Mihir Bhaskar was a self-described “total nerd” in high school. He volunteered at a computer history museum and became obsessed with the hardware and how it all came to be: from abacuses to punch cards, vacuum tubes to personal computers.

“I was really fascinated with the history of computing, the development of the semiconductor and transistors and things like that,” said Bhaskar, who received his Ph.D. in physics from Harvard in 2021.

Over the past decade, Bhaskar and other grad students, postdocs, and professors have made strides in developing quantum computing, work that one day may land their devices in a museum display. The pace of their progress has already fostered three startups, a sign the game-changing technology may be developing ahead of expectations, researchers say.

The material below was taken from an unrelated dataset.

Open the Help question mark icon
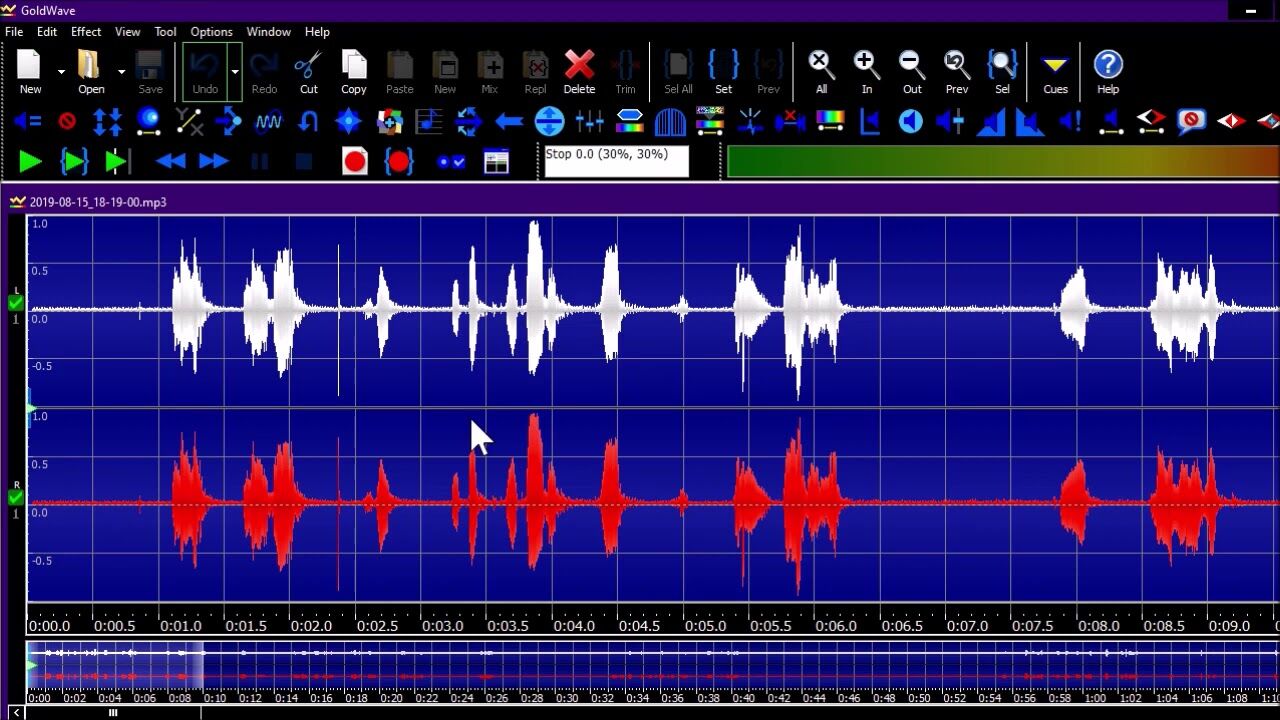Viewport: 1280px width, 720px height. [1107, 72]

“I have never seen a science that is so ‘blue sky’ go out into the commercial sphere so quickly,” said Evelyn Hu, Tarr-Coyne Professor of Applied Physics and of Electrical Engineering. “Where are we now compared to where we thought we’d be in 2018? We are so much farther ahead than I think any of us could have imagined.”

One of the three startups, LightsynQ, was co-founded in 2024 by Bhaskar to commercialize his doctoral research in quantum networking. The company was acquired last year by publicly traded IonQ, where Bhaskar is now senior vice president for research and development.